Sarebbe morto Jihadi John, il boia con spiccato accento londinese, che compare nei video dell’uccisione di almeno 7 ostaggi occidentali, tra cui i due giornalisti americani. Il portavoce del Pentagono Peter Cook ha confermato che il raid aereo in Siria sarebbe stato condotto giovedì a Raqqa per colpire Mohamed Emwazi (Jihadi John) anche se non è ancora stata accertata la morte. Il drone avrebbe colpito un’auto sulla quale viaggiavano il boia e altri membri del gruppo di assassini che si fa chiamare i “Beatles” per via dell’origine britannica, ma non ha voluto fornire altri dettagli.

Il Pentagono ha informato le famiglie delle vittime di “Jihadi John”. Funzionari della Difesa hanno informato i congiunti delle vittime statunitensi James Foley, Steven Sotloff e Peter Kassig.
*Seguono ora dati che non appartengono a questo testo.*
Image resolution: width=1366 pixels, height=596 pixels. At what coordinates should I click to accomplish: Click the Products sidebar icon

Il dipartimento di Stato ha invece notificato la notizia del raid al governo britannico. David Haines e Alan Henning sono stati uccisi dal loro connazionale di origine kuwaitiana. La notizia è stata data anche al governo giapponese. Le sue due ultime vittime a gennaio sono stati Haruna Yukawa e Kenji Goto.
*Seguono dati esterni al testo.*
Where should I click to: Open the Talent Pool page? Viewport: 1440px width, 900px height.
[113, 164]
La notizia dell’uccisione di Jihadi John “non può essere assolutamente confermata ufficialmente perché non ci sono né truppe né personale di intelligence a Raqqa, in Siria, dove è stato effettuato il raid”, si apprende dalla Cnn.

Emwazi compare nei video che mostrano l’uccisione di Steven Sotloff e James Foley, del cooperante americano Abdul-Rahman Kassig, degli inglesi David Haines e Alan Henning, del giornalista giapponese Japanese journalist Kenji Goto, e numerosi altri ostaggi.

Mohamed Emwazi è nato in Kuwait nel 1988 ma si è trasferito con la famiglia a Londra all’età di 6 anni dove cresce con un fratello e due sorelle e si laurea in informatica. È diventato uno degli uomini più ricercati al mondo dopo il video della decapitazione del giornalista americano, James Foley, nell’agosto dello scorso anno. Nei video dove annunciava le macabre esecuzioni degli ostaggi stranieri è sempre comparso con il volto coperto da un passamontagna, completamente vestito di nero e con un coltello in mano. Un anno dopo l’esecuzione di James Foley, il boia viene identificato; mesi dopo i giornali britannici pubblicano una foto con il suo vero volto.